Coupling Electronic Structure Theory with Machine Learning for Chemical Applications

Presented by Dr. Konstantinos Vogiatzis, Assistant Professor at The University of Tennessee, Knoxville

Konstantinos Vogiatzis, assistant professor and The University of Tennessee, Knoxville
Konstantinos Vogiatzis, assistant professor at The University of Tennessee, Knoxville

Dr. Vogiatzis' recent efforts on the development of new computational methods that couple quantum chemistry with machine learning will be discussed. First, a novel molecular fingerprinting method based on persistent homology, an applied branch of topology, that can encode the geometric and electronic structure of molecules for chemical applications will be presented. The Vogiatzis Group has demonstrated its applicability on studies on non-covalent interactions between functional groups of materials and small molecules. The functional groups with enhanced CO2-philic groups can be introduced in the next generation of polymeric membranes with enhanced CO2/N2 separation performance. A short discussion on the applicability of the novel molecular fingerprinting method in catalysis and lanthanide separation will be given.

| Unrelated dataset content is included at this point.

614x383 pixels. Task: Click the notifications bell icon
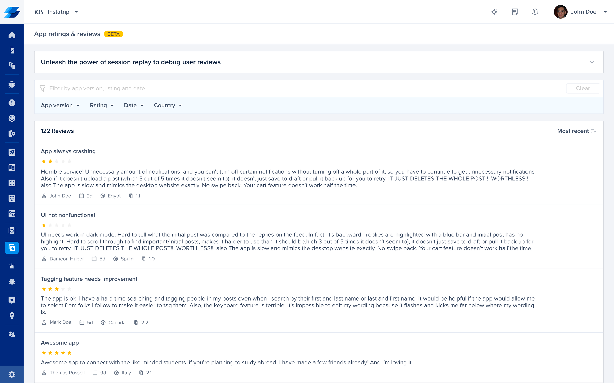coord(535,12)
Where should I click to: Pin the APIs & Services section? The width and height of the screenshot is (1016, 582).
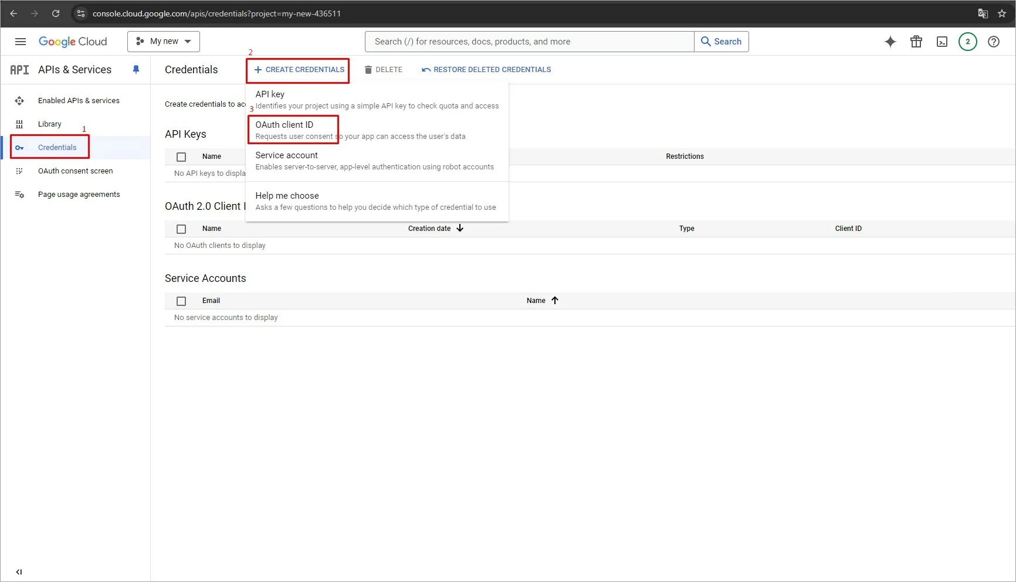pos(136,69)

Second, They have developed a novel approach based on machine-learning algorithms and data that accelerates the convergence of computational chemistry methods. The Vogiatzis' Group method uses quantum chemical data in order to learn correlated wave functions and provide highly accurate electronic energies with less computational effort. They have tested our data-driven method on the coupled-cluster singles-and-doubles (CCSD) level of theory. The data-driven CCSD (DDCCSD) is not an alchemical method since the actual iterative coupled-cluster equations are solved. DDCC provides a remarkable speed-up while it offers transferability from small molecules to larger molecular clusters.